Although it exhibits relevant performance and includes a range of 15,094 km and capacity to transport up to 260 passengers, the twin-engine widebody was only ordered by four companies.
It’s something that certainly bothers the European planemaker, already grappling with the drop in demand for large aircraft.
But Airbus is taking some steps to try to reverse this situation. One of them was revealed by Flight Global this week, the availability of new variants of the A330neo family.
The subvariants are basically characterized by offering a different maximum takeoff weight (MTOW), which is customary in the market.
But the WV809 variant caught the eye for offering an MTOW of just 200,000 kg (440,924 lb). That is almost 52 tonnes less than the standard version of the A330-800.

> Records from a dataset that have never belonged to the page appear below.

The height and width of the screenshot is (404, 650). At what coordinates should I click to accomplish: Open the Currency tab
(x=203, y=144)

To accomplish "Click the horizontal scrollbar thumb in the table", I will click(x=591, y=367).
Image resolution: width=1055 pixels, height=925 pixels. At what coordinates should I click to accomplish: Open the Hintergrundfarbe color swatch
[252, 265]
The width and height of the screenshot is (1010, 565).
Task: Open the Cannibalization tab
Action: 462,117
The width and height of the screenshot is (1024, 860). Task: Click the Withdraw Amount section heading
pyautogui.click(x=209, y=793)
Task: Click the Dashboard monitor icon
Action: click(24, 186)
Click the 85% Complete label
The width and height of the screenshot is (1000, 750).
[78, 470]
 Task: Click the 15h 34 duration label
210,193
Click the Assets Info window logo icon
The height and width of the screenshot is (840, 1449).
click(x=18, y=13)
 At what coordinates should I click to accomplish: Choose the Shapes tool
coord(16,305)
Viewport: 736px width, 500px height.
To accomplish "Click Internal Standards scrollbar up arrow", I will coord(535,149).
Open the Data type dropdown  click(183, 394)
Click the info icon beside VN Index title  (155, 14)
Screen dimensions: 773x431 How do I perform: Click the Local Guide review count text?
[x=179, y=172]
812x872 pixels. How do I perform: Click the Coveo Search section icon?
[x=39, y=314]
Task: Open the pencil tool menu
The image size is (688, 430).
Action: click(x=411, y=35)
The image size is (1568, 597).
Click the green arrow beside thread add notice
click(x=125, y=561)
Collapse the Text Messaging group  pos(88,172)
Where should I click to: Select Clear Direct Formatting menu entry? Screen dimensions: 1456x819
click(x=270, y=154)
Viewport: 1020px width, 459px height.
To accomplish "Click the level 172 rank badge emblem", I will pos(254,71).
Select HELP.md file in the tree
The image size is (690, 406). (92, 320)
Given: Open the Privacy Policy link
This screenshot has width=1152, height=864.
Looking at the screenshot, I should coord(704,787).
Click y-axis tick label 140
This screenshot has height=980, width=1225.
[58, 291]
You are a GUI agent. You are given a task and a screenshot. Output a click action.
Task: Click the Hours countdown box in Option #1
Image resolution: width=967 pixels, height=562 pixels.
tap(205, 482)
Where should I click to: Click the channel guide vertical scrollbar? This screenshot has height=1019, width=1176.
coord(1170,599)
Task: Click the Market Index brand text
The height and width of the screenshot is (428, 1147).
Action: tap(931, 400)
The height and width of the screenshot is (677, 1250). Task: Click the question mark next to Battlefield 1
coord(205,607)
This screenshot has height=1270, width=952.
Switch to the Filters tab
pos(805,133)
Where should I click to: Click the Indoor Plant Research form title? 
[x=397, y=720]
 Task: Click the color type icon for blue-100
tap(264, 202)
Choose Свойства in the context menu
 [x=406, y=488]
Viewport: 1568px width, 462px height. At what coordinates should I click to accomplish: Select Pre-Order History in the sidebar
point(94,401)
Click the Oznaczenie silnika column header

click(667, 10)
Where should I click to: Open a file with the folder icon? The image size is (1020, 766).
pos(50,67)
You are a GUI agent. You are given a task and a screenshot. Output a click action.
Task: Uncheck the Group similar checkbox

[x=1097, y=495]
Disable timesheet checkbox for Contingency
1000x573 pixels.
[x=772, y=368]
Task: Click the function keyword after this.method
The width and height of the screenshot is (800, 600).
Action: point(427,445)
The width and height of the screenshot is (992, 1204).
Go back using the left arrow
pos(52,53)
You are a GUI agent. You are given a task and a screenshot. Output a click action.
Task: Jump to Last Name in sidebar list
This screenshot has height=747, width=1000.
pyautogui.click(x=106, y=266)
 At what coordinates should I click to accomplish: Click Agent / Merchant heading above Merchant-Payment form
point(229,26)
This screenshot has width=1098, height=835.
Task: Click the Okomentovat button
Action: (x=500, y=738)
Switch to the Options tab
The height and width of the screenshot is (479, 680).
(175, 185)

The reason to expand the A330-800 variants (and also the larger A330-900) is economical. With lower MTOW, potential customers of these aircraft can reduce air navigation and airport fees paid and which are based on weight.
The benefit cannot be enjoyed by airlines that need the A330neo’s maximum performance, such as its wide range, but it is an attraction for companies that intend to use the widebodies on routes that do not require maximum fuel takeoffs, for example.
So far, only Air Greenland (one aircraft), Garuda Indonesia (4), Uganda Airlines (2) and Kuwait Airways (8) are interested in the A330-800.